Lakers are reviving last season’s most divisive lineup experiment

The Los Angeles Lakers are leaning away from always featuring a center yet again.
Los Angeles Lakers Head Coach JJ Redick
Los Angeles Lakers Head Coach JJ Redick | Stephen Lew-Imagn Images

The Los Angeles Lakers frontcourt can be described in many ways — uninspiring, just passable enough, due for a makeover when the time arrives. JJ Redick's recent tendencies would paint the center rotation as forgettable. Instead, the Lakers coach has quietly shifted to last year's familiar, and controversial, strategy.

At the beginning of the year, Redick was focused on getting guys back to their more natural positions after having an imperfect roster and rotation in the first season of the Luka Doncic era.
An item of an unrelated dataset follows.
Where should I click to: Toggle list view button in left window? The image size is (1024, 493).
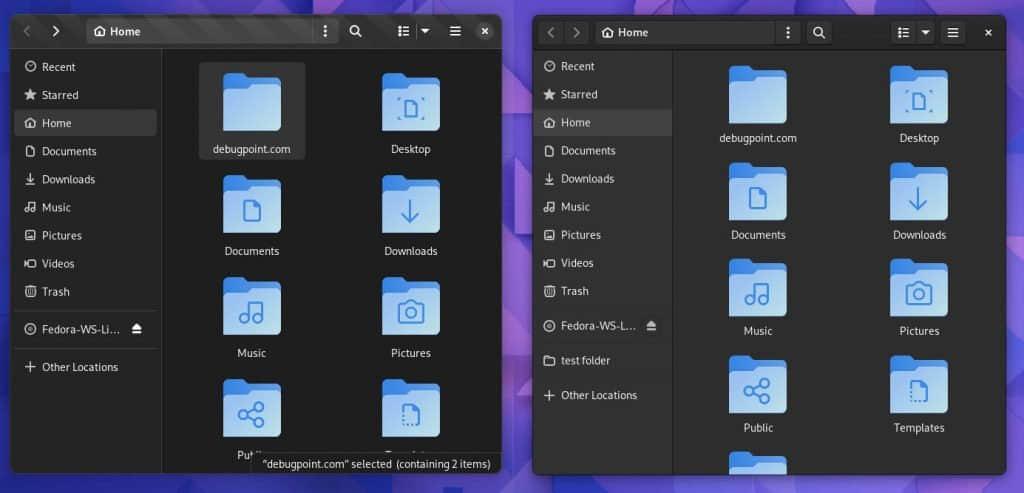pyautogui.click(x=404, y=31)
Despite adding Deandre Ayton and bringing back Jaxson Hayes, the second-year coach has started to favor more minutes for center-less lineups over this recent stretch.

Is the strategy here to stay, or is it a temporary band-aid on an Ayton-sized problem?

Lakers are quietly excelling in small-ball looks — again

Last year's most effective lineup, in terms of how much it was used and the results it produced, was easily a small-ball look featuring Doncic, LeBron James, Rui Hachimura, Dorian Finney-Smith, and Austin Reaves. That five-man combination posted a net rating of 18.6, the highest of any lineup to have shared the court for at least 100 minutes during the season.

That same group also got cooked by the Minnesota Timberwolves, proving that some matchups in the NBA Playoffs will unavoidably require a real center. The Lakers did their best to give themselves options there.

The players they have to pick from, as mentioned above, are a touch lackluster. Time is a flat circle because after putting everything (expectations, production, consistency, etc.) into account, the Lakers are back to a position where Hayes is still the most dependable center on the roster.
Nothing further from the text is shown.